KumuluzEE OpenAPI project provides powerful tools to incorporate and visualize the OpenAPI 3 specification to your microservice.
KumuluzEE OpenAPI project allows you to document microservice APIs using OpenAPI v3 compliant annotations. Project will automatically hook-up servlet that will
serve your API specifications on endpoint /api-specs/<jax-rs application-base-path>/openapi.[json|yaml]
. Furthermore, project allows you to integrate Swagger-UI into your
microservice that will visualize APIs documentation and allow you to interact with your API resources.
More details: OpenAPI v3 Specification.
You can enable KumuluzEE OpenAPI support by adding the following dependency:
<dependency>
<groupId>com.kumuluz.ee.openapi</groupId>
<artifactId>kumuluzee-openapi</artifactId>
<version>${kumuluzee-openapi.version}</version>
</dependency>
When kumuluzee-openapi dependency is included in the project, you can start documenting your REST API using Swagger-Core Annotations.
@SecurityScheme(name = "openid-connect", type = SecuritySchemeType.OPENIDCONNECT,
openIdConnectUrl = "http://auth-server-url/.well-known/openid-configuration")
@OpenAPIDefinition(info = @Info(title = "Rest API", version = "v1", contact = @Contact(), license = @License(), description = "JavaSI API for managing conference."), security = @SecurityRequirement(name = "openid-connect"), servers = @Server(url ="http://localhost:8080/v1"))
@ApplicationPath("v1")
public class JavaSiApplication extends Application {...}
@Path("sessions")
@Consumes(MediaType.APPLICATION_JSON)
@Produces(MediaType.APPLICATION_JSON)
public class SessionsResource {
@Operation(description = "Returns list of sessions.", summary = "Sessions list", tags = "sessions", responses = {
@ApiResponse(responseCode = "200",
description = "List of sessions",
content = @Content(
array = @ArraySchema(schema = @Schema(implementation = Session.class))),
headers = {@Header(name = "X-Total-Count", schema = @Schema(type = "integer"))}
)})
@SecurityRequirement(name = "openid-connect")
@GET
public Response getSessions() {...}
...
}
Build and run project using:
mvn clean package
java -jar target/${project.build.finalName}.jar
After startup API specification will be available at:
http://<-hostname-:<-port->/api-specs/<-application-base-path->/openapi.[json,yaml]
Example:
http://localhost:8080/api-specs/v1/openapi.json
/api-specs
mapping can be renamed by setting the configuration property kumuluzee.openapi.servlet.mapping
, For
example to move the above example to url http://localhost:8080/openapi-specs/v1/openapi.json use the following
configuration:
kumuluzee:
openapi:
servlet:
mapping: openapi-specs
Serving OpenAPI specification can be disabled by setting property kumuluzee.openapi.spec.enabled to false.
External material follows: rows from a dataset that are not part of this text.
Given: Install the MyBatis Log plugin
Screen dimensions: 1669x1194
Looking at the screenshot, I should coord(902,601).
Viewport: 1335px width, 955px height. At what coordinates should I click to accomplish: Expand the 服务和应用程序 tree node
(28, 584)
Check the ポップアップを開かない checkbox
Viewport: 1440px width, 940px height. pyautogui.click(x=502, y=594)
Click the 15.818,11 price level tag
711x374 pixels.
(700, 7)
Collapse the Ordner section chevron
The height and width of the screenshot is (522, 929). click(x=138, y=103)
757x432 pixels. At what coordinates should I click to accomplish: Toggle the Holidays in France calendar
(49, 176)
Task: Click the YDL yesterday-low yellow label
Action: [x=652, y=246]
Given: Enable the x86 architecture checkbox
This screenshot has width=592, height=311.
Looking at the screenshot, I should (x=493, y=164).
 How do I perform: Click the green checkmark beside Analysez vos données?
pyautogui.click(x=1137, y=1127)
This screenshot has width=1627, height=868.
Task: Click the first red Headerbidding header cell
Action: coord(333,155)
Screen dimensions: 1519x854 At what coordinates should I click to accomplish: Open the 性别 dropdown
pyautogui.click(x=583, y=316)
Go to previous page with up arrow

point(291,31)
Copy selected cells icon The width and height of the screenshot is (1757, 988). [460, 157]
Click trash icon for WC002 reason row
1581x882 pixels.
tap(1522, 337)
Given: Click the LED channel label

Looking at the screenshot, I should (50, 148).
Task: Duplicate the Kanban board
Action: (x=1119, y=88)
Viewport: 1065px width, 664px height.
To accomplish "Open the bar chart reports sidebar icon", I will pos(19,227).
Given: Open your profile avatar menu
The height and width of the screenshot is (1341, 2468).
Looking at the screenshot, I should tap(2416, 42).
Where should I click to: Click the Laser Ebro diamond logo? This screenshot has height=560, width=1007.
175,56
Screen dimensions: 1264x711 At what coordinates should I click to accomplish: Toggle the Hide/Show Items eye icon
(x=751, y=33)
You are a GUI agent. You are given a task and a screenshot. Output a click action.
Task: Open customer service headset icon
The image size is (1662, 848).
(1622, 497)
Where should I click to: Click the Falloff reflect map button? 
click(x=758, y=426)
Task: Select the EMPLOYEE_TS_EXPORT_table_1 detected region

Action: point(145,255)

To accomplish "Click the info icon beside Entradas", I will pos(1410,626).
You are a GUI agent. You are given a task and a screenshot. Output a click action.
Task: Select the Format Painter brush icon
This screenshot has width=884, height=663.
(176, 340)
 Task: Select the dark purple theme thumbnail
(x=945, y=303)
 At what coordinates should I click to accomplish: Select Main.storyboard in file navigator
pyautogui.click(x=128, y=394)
By default serving API spec is enabled.
To serve API specification in visual form and to allow API consumers to interact with API resources you can add OpenAPI UI by including dependency:
<dependency>
<groupId>com.kumuluz.ee.openapi</groupId>
<artifactId>kumuluzee-openapi-ui</artifactId>
<version>${kumuluzee-openapi.version}</version>
</dependency>
Dependency will include OpenAPI UI artifacts, in case you want to temporarily disable OpenAPI UI you can do so by setting configuration property:
kumuluzee:
openapi:
ui:
enabled: false
After startup OpenAPI UI is available at: http://localhost:8080/api-specs/ui.
If you want to disable OpenAPI Dependency you can set the following property:
kumuluzee:
openapi:
enabled: false
Recent changes can be viewed on Github on the Releases Page
See the contributing docs
When submitting an issue, please follow the guidelines.
When submitting a bugfix, write a test that exposes the bug and fails before applying your fix. Submit the test alongside the fix.
When submitting a new feature, add tests that cover the feature.